# Task prompt:
Substitute "center point" for "midpoint" in the listing below, and reproduce every other line without change.

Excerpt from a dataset
•••••
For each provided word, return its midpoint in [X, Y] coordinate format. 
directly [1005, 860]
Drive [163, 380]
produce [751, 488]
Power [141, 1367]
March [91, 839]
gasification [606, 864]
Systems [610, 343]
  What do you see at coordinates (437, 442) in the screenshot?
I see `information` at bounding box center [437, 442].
•••••
# Full response:
For each provided word, return its center point in [X, Y] coordinate format. 
directly [1005, 860]
Drive [163, 380]
produce [751, 488]
Power [141, 1367]
March [91, 839]
gasification [606, 864]
Systems [610, 343]
  What do you see at coordinates (437, 442) in the screenshot?
I see `information` at bounding box center [437, 442].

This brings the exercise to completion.